* TASK PROMPT
Output every entry exactly as written.
┌─ PROVIDED RECORDS
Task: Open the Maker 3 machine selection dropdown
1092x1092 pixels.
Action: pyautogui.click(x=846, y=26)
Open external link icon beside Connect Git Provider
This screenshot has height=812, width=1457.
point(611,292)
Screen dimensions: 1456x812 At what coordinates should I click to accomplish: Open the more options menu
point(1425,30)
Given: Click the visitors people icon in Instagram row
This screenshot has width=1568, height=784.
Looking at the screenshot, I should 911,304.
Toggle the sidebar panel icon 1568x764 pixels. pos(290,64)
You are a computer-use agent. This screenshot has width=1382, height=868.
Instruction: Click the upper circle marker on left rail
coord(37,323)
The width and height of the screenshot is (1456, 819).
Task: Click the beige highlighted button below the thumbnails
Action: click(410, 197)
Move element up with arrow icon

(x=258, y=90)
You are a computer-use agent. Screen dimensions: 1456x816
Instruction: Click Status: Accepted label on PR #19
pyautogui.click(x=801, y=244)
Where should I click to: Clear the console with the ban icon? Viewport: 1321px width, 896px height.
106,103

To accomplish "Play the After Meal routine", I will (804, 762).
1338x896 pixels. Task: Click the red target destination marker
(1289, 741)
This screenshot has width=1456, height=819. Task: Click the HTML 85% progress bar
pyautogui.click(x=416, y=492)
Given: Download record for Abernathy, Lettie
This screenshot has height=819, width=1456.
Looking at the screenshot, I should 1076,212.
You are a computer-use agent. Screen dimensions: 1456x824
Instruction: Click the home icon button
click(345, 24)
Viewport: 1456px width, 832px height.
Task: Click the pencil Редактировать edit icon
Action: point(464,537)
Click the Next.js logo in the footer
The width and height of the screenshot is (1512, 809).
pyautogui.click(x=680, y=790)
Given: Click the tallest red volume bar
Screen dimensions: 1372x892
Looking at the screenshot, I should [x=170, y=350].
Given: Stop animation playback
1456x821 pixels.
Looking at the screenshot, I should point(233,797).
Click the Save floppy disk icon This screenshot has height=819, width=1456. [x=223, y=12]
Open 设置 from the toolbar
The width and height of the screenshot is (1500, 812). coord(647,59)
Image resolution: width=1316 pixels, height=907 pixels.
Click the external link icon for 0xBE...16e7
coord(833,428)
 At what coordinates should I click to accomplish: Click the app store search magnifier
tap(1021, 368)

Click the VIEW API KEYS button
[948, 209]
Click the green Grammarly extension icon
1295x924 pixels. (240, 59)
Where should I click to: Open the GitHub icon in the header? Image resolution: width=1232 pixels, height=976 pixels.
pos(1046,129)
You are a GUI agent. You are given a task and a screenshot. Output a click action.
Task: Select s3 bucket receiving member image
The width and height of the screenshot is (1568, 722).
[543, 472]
└─
* RESPONSE TO THIS TASK
Task: Open the Maker 3 machine selection dropdown
1092x1092 pixels.
Action: pyautogui.click(x=846, y=26)
Open external link icon beside Connect Git Provider
This screenshot has height=812, width=1457.
point(611,292)
Screen dimensions: 1456x812 At what coordinates should I click to accomplish: Open the more options menu
point(1425,30)
Given: Click the visitors people icon in Instagram row
This screenshot has width=1568, height=784.
Looking at the screenshot, I should 911,304.
Toggle the sidebar panel icon 1568x764 pixels. pos(290,64)
You are a computer-use agent. This screenshot has width=1382, height=868.
Instruction: Click the upper circle marker on left rail
coord(37,323)
The width and height of the screenshot is (1456, 819).
Task: Click the beige highlighted button below the thumbnails
Action: click(410, 197)
Move element up with arrow icon

(x=258, y=90)
You are a computer-use agent. Screen dimensions: 1456x816
Instruction: Click Status: Accepted label on PR #19
pyautogui.click(x=801, y=244)
Where should I click to: Clear the console with the ban icon? Viewport: 1321px width, 896px height.
106,103

To accomplish "Play the After Meal routine", I will (804, 762).
1338x896 pixels. Task: Click the red target destination marker
(1289, 741)
This screenshot has width=1456, height=819. Task: Click the HTML 85% progress bar
pyautogui.click(x=416, y=492)
Given: Download record for Abernathy, Lettie
This screenshot has height=819, width=1456.
Looking at the screenshot, I should 1076,212.
You are a computer-use agent. Screen dimensions: 1456x824
Instruction: Click the home icon button
click(345, 24)
Viewport: 1456px width, 832px height.
Task: Click the pencil Редактировать edit icon
Action: point(464,537)
Click the Next.js logo in the footer
The width and height of the screenshot is (1512, 809).
pyautogui.click(x=680, y=790)
Given: Click the tallest red volume bar
Screen dimensions: 1372x892
Looking at the screenshot, I should [x=170, y=350].
Given: Stop animation playback
1456x821 pixels.
Looking at the screenshot, I should point(233,797).
Click the Save floppy disk icon This screenshot has height=819, width=1456. [x=223, y=12]
Open 设置 from the toolbar
The width and height of the screenshot is (1500, 812). coord(647,59)
Image resolution: width=1316 pixels, height=907 pixels.
Click the external link icon for 0xBE...16e7
coord(833,428)
 At what coordinates should I click to accomplish: Click the app store search magnifier
tap(1021, 368)

Click the VIEW API KEYS button
[948, 209]
Click the green Grammarly extension icon
1295x924 pixels. (240, 59)
Where should I click to: Open the GitHub icon in the header? Image resolution: width=1232 pixels, height=976 pixels.
pos(1046,129)
You are a GUI agent. You are given a task and a screenshot. Output a click action.
Task: Select s3 bucket receiving member image
The width and height of the screenshot is (1568, 722).
[543, 472]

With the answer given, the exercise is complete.